Editorial, Estadão - Decisão didática

Na terça-feira passada, decidindo dois mandados de segurança impetrados pelo partido Rede Sustentabilidade e pelo PSOL – que se insurgiam contra a nomeação de Moreira Franco como titular da Secretaria-Geral da Presidência –, o ministro Celso de Mello, decano do Supremo Tribunal Federal (STF), mostrou como o Direito, quando interpretado corretamente, fornece preciosa contribuição para o bom funcionamento das instituições. Longe de agravar as tensões próprias do terreno político, a fundamentação judicial, valendo-se dos critérios objetivos definidos na lei, deve aportar segurança às complexas situações que chegam ao Poder Judiciário. 

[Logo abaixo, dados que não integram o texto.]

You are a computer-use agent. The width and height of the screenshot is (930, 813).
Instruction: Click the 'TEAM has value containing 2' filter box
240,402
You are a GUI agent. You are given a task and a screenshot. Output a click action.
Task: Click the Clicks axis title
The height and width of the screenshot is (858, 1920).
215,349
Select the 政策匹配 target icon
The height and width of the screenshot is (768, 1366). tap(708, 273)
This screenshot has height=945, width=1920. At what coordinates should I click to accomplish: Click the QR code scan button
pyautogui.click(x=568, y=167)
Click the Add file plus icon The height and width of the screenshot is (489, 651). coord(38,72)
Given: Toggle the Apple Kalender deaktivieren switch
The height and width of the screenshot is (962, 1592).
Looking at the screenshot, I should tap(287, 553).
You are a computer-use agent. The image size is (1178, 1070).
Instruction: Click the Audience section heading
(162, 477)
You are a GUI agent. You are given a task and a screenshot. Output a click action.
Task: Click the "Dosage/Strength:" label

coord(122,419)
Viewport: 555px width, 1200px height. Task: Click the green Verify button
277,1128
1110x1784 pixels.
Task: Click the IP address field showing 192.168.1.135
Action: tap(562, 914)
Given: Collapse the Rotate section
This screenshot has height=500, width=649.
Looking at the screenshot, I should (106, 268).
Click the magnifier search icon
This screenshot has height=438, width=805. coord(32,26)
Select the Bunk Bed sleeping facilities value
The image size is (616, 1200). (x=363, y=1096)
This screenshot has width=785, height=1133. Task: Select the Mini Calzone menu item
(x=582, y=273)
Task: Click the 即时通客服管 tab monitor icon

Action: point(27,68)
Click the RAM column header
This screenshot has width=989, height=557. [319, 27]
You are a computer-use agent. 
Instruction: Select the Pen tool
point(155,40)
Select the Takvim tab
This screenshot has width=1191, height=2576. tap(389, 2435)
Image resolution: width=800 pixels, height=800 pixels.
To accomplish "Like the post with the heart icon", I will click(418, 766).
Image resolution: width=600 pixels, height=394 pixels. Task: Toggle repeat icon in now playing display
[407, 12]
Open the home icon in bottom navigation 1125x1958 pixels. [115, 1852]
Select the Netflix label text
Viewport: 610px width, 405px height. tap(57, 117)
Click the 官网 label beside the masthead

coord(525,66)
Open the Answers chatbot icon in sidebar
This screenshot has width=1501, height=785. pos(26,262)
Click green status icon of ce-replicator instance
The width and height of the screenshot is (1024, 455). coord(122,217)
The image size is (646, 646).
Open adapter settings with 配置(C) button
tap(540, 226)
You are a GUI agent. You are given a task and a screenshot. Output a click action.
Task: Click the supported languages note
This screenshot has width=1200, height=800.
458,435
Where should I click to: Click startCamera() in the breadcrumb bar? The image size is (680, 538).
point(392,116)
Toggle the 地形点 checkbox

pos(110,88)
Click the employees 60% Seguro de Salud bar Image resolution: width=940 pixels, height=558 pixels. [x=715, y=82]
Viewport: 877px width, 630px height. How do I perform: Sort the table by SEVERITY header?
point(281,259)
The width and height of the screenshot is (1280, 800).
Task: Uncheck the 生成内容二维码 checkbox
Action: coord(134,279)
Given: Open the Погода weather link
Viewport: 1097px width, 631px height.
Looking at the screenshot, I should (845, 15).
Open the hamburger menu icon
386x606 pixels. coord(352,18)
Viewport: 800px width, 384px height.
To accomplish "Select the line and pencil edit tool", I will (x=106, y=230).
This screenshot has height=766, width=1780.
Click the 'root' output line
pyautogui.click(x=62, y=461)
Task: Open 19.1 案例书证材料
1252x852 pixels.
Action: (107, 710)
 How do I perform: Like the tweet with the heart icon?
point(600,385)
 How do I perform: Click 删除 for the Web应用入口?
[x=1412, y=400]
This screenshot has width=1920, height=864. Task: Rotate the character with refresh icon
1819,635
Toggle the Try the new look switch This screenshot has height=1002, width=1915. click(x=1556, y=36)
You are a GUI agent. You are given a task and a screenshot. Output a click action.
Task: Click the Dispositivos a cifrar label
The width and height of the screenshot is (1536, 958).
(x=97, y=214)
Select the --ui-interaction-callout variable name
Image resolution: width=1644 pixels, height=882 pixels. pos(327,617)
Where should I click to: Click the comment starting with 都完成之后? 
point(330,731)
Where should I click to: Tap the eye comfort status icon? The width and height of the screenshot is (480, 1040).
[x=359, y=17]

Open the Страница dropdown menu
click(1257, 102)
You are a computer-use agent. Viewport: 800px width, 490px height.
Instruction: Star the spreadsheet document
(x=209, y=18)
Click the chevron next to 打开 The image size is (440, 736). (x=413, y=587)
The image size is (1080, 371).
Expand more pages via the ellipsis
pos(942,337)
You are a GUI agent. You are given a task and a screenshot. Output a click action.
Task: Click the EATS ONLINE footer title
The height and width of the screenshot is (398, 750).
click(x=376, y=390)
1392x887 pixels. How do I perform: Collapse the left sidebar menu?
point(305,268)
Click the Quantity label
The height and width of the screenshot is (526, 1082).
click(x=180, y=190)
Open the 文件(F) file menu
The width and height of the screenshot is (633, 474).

Nos mandados de segurança, afirmava-se que a nomeação de Moreira Franco era inválida em razão de suposto desvio de finalidade. 

De maneira didática, o ministro mostrou “que jamais se presume” desvio de finalidade. O ordenamento jurídico exige prova da “intenção deliberada, por parte do administrador público, de atingir objetivo vedado pela ordem jurídica ou divorciado do interesse público”. A simples presunção de desvio de finalidade – como fez a Rede, não é motivo para invalidar um ato presidencial que cumpriu todos os requisitos legais.